What the task requires ->
Look through the data below. Pick out the lines holding the string "computer".

Records for this exercise ->
/---

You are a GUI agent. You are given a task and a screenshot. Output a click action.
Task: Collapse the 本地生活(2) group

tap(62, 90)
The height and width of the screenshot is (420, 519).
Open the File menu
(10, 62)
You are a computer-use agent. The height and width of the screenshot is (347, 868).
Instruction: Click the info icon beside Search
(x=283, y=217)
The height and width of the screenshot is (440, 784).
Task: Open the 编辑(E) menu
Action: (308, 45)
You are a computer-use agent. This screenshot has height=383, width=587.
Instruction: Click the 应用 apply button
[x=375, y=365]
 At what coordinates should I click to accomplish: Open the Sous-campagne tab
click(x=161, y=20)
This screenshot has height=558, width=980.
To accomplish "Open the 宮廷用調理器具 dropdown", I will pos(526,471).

\---
/---

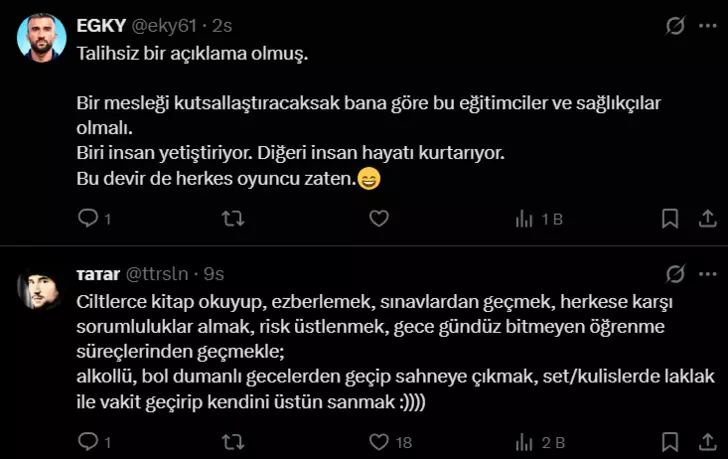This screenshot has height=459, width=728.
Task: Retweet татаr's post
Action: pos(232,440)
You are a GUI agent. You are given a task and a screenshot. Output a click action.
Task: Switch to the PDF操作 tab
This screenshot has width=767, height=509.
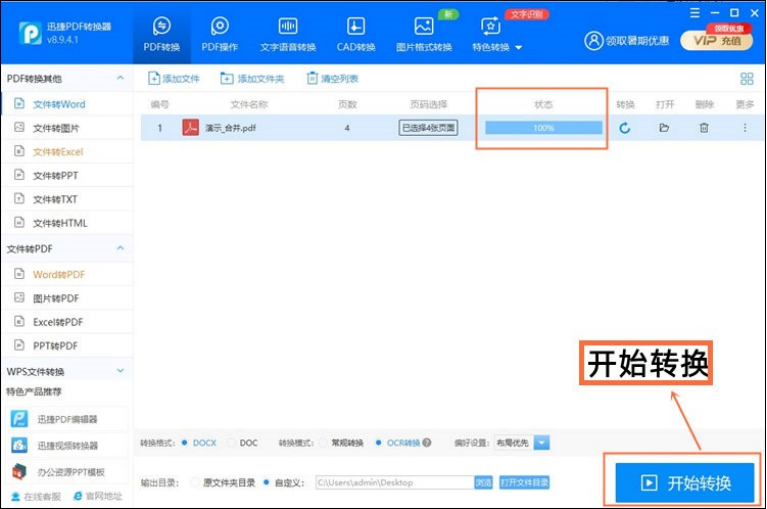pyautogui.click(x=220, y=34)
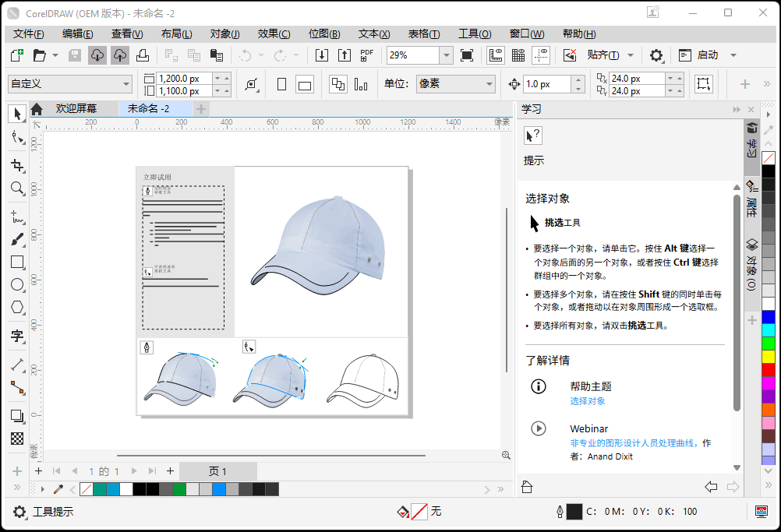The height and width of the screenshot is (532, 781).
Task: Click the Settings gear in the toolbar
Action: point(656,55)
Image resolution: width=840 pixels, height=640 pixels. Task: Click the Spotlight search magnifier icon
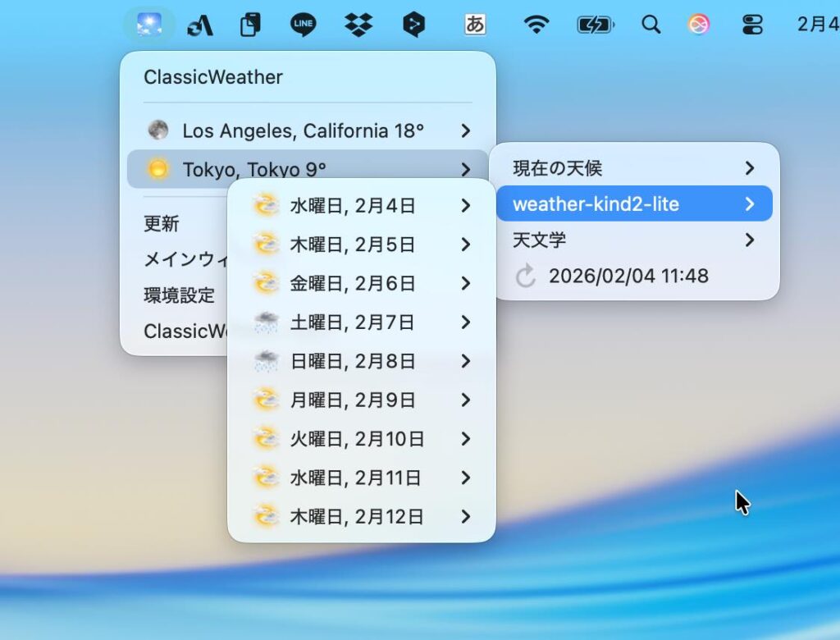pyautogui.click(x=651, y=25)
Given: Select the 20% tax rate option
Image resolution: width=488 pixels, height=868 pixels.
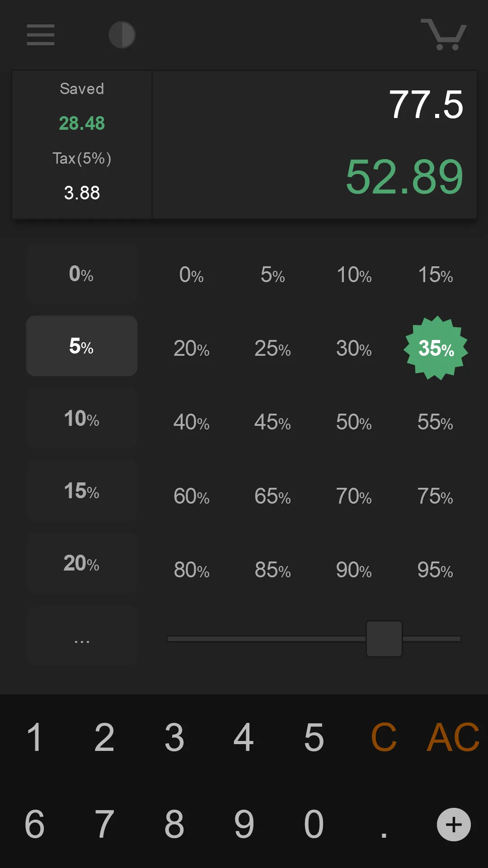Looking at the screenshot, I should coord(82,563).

\---

Response ->
You are a computer-use agent. The height and width of the screenshot is (347, 868).
You are a computer-use agent. This screenshot has height=383, width=587.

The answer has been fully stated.